Swap every "Click" in the items for "Select" and write out the lines again with nothing else changed. Omit the pictures.

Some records
::::

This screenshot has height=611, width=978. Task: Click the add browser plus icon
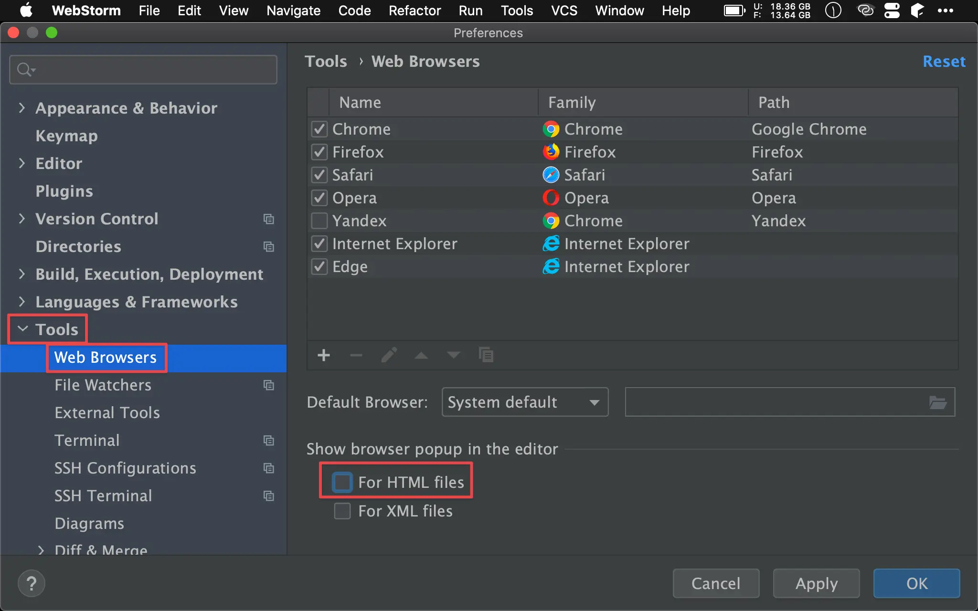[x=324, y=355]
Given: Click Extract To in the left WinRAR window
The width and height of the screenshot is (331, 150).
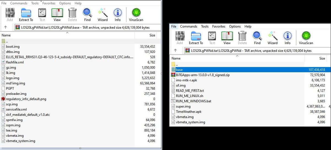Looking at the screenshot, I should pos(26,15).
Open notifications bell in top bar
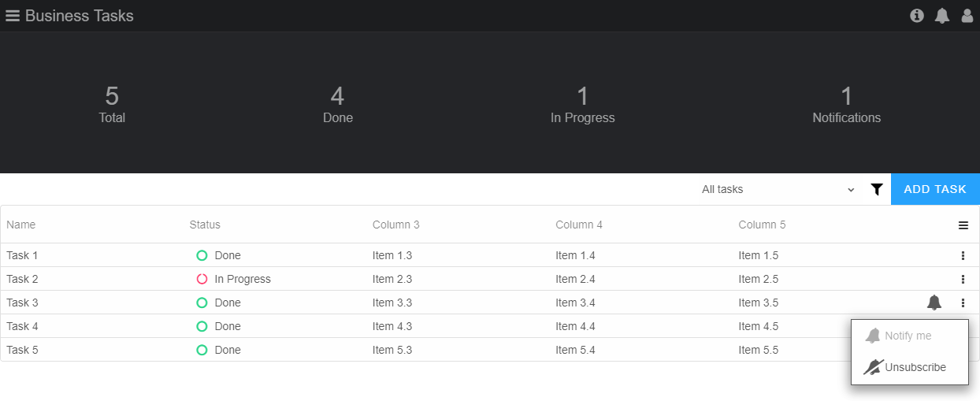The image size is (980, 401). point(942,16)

::::

Written solution:
This screenshot has height=611, width=978. Task: Select the add browser plus icon
[x=324, y=355]
Given: Select Extract To in the left WinRAR window
The width and height of the screenshot is (331, 150).
Looking at the screenshot, I should pos(26,15).
Open notifications bell in top bar
The image size is (980, 401). point(942,16)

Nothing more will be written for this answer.